Un programme d'exercices standardisé d'une durée de 12 semaines a été proposé à 427 participantes, les autres servant de contrôles. Réalisé entre 20 et 36 semaines de grossesse, il comportait 30-35 minutes d'exercices aérobiques à faible impact, 20-25 minutes d'exercices de musculation y compris des muscles du plancher pelvien ainsi que 5-10 minutes d'étirements. Les femmes devaient aussi réaliser des exercices à domicile au moins deux fois par semaine, à raison de 30 minutes d'activité aérobique et 15 minute de musculation et d'exercices d'équilibre.

Premier élément auquel se sont intéressé les auteurs: le diabète gestationnel a une prévalence comparable dans les deux groupes. Pas de différence significative non plus en ce qui concerne la prise de poids, le poids ou l'indice de masse corporelle. Les résultats révèlent également une similitude de la durée moyenne du travail et de celle de sa phase active : respectivement 289 minutes dans le groupe intervention versus 281 minutes dans le groupe contrôle et 32 versus 29 minutes.

Une analyse d'un sous-groupe, prévue dans la méthodologie de l'étude, a été réalisée chez des nullipares avec une grossesse unique, un fœtus en position céphalique et un début de travail spontané après 37 semaines.

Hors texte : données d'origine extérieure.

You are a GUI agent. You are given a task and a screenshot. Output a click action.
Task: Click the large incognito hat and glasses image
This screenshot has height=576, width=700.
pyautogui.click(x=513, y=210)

Elle retrouve une durée plus courte de la phase active du travail chez les femmes du groupe intervention (hazard ratio 1,34 ; intervalle de confiance 95 % : 1,02-1,77 ; p = 0,04).

En conclusion, cette étude montre que la pratique régulière d'exercices physiques durant la grossesse n'a pas d'influence sur la durée du travail et de sa phase active. Ses auteurs font remarquer que la taille de cette étude est plus important que celle des études incluses dans une revue Cochrane de 2010, laquelle concluait que les données étaient insuffisantes pour statuer quant à l'effet nocif ou bénéfique de l'activité physique chez les femmes enceintes.